─── Document segment ───

Our dental experts have spent many years working with expecting mothers and know what it takes to ensure the health of mother and baby. We also understand that there may be some anxiety surrounded with going to the dentist for pregnant women, especially those who are experiencing it for the first time. Dental care during pregnancy is not only perfectly safe, but it’s also crucial to the health of both mom and baby.
“During pregnancy studies support that it’s best to have your teeth cleaned at 12 weeks and at 24 weeks.
This is proven to lower the bacterial levels and reduce the risk of pre-term low birthweight babies.”
Our team of experts has created this article to help answer any questions that expecting mothers may have about dental risks while trying to conceive, pregnancy and nursing as well as how to take care of your teeth and gums during and after pregnancy.
¿Hablas Español? También tenemos este artículo aquí en Español, (Spanish).
Table Of Contents
- Pregnancy & Dental Care | Printable Resources
- Dental Care While Trying To Conceive
- Dental Care While Pregnant
- Dental Care After Pregnancy During Nursing
- Major Takeaways for Dental Care During TTC, Pregnancy and Nursing”>
- FAQS – Dental Care While Pregnant
- Investigative resources used in this article:
What to Know When You’re Trying to Conceive (PDF)
The Importance of Maintaining Good Oral Health While Pregnant(PDF)
Dental Care for Nursing Mothers (PDF)
Questions to Ask Your Dentist (PDF) – Dr. Amanda Tavoularis compiled a list of questions you should be asking your dentist. Take this printable guide with you on your next appointment.

─── Records supplied ───

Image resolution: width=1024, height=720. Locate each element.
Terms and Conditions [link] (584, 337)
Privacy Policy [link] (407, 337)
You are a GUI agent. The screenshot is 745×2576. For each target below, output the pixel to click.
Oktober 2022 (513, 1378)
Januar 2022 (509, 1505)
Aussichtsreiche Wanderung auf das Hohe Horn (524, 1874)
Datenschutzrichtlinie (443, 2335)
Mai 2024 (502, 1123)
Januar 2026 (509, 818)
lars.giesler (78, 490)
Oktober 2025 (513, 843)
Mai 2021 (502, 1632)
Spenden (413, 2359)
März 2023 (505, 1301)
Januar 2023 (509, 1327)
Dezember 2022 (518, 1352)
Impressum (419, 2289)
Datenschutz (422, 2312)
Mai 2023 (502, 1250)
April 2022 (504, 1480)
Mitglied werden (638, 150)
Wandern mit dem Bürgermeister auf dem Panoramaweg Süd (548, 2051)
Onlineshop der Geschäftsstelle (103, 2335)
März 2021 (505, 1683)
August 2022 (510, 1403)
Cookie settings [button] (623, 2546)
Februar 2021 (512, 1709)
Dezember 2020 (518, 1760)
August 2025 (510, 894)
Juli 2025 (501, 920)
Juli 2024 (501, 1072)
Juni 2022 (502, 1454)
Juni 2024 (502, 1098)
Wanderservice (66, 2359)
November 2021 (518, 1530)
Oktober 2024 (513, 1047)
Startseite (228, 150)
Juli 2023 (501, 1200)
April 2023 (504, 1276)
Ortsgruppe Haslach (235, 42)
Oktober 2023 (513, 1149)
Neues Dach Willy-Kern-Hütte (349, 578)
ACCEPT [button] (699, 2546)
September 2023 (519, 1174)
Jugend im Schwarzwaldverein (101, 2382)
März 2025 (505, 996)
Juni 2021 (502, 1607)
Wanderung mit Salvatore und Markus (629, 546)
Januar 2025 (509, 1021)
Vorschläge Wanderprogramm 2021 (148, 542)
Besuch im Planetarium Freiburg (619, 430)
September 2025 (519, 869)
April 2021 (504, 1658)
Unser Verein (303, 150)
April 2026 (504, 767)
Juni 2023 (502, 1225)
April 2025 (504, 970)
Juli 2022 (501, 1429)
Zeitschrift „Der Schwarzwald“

───

Task to complete:
From the pregnancy dental care article, list the title of every resource marked as a PDF.

Response below:
- What to Know When You’re Trying to Conceive
- The Importance of Maintaining Good Oral Health While Pregnant
- Dental Care for Nursing Mothers
- Questions to Ask Your Dentist